A Dance With the Devil
“Why don’t you make this easy for the both of us?” the man told Jaycee. “Just give me everything that you have, and I promise I won’t hurt you.” The man then began making his way closer to his prey.
It was apparent just by the look on Jaycee’s face that she would refuse to play the part of the frightened victim. Never before had Jaycee felt such an intense hatred for another human being consume her.

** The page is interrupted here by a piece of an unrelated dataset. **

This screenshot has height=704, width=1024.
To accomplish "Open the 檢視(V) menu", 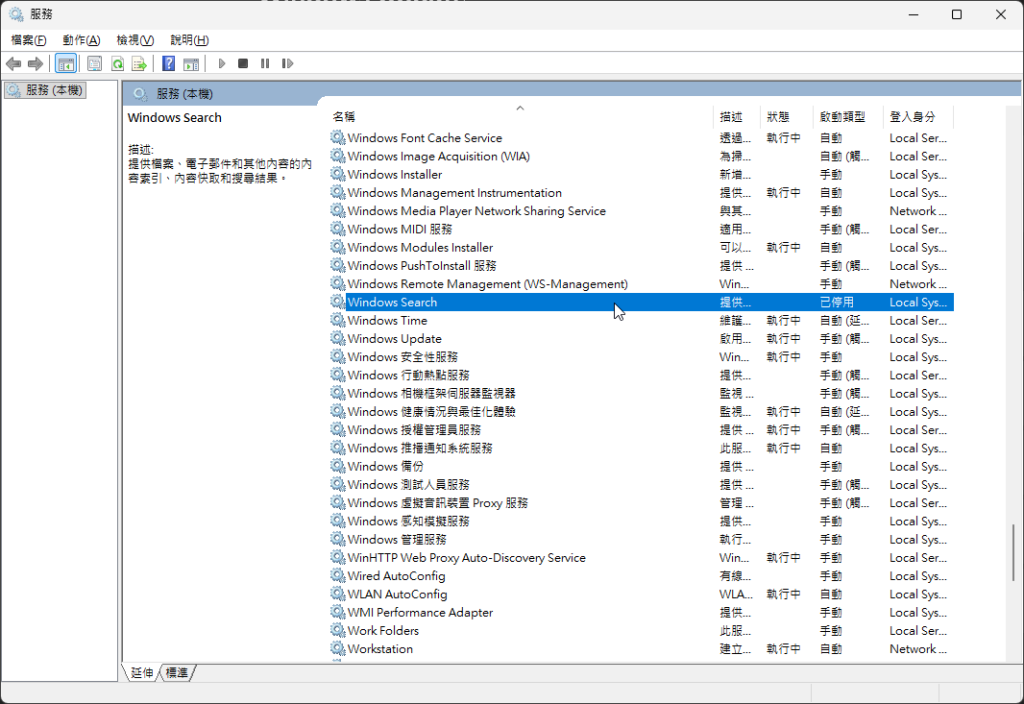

To the utter shock of her aggressor, Jaycee went on the attack. The sound her weapon made striking the man’s face and the way it felt brought about a feeling of wicked pleasure to Jaycee, who couldn’t help herself from wanting more.
The man stumbled backward but quickly regained his footing. He then wiped away a trickle of blood running from his mouth. “You’re going to regret that,” he said. The man then began his own attack. He unleashed a wild swing of his sword but Jaycee was able to block the attack, leaving their weapons locked.
With a strength she was unaware she had, Jaycee began pushing the man back.
“How are you doing this?” asked the man. “You’re just a girl.”
Jaycee was able to push her adversary away, leaving him open to attack. She immediately let loose with a flurry of strikes to his face, forcing the man to drop his sword. Knowing the opportunity to further disable her adversary had presented itself, Jaycee thrust her staff across his chest and slammed him into a tree. The man’s head took the brunt of the impact, leaving him unable to do more than stand on shaky legs against a dying body of wood.
With her opponent unable to fight back, Jaycee dropped her staff and picked up the man’s sword. She then glared at her enemy, her rage growing stronger as she did. “Look at me,” she demanded. The man was too badly beaten to answer or even raise his head. This only made Jaycee more angry. “I said look at me!”
The man feebly raised his head to look at Jaycee.
“Do you remember this face?” asked Jaycee.
“Please . . . I don’t know who you are,” said the man.
Hearing the man’s reply brought about a plethora of different emotions within Jaycee. At the same time, she felt shock, anger and sorrow. Jaycee couldn’t believe the man who had taken the lives of her parents and tried to do the same to her could possibly forget who she was. “He doesn’t remember,” thought Jaycee, tears now falling from her eyes. “Killing my parents wasn’t important enough for him to remember.”
“If I’ve brought you any kind of pain, please forgive me,” said the man, discreetly reaching behind his back for a small dagger tucked under his belt. “Not more than a day ago, I was shown mercy by a young man. I had wronged him in the past, but he looked beyond his anger to forgive me. Surely you can be as merciful as him.” Finding the dagger, the man drew it and waited for the perfect moment to cut down his foe.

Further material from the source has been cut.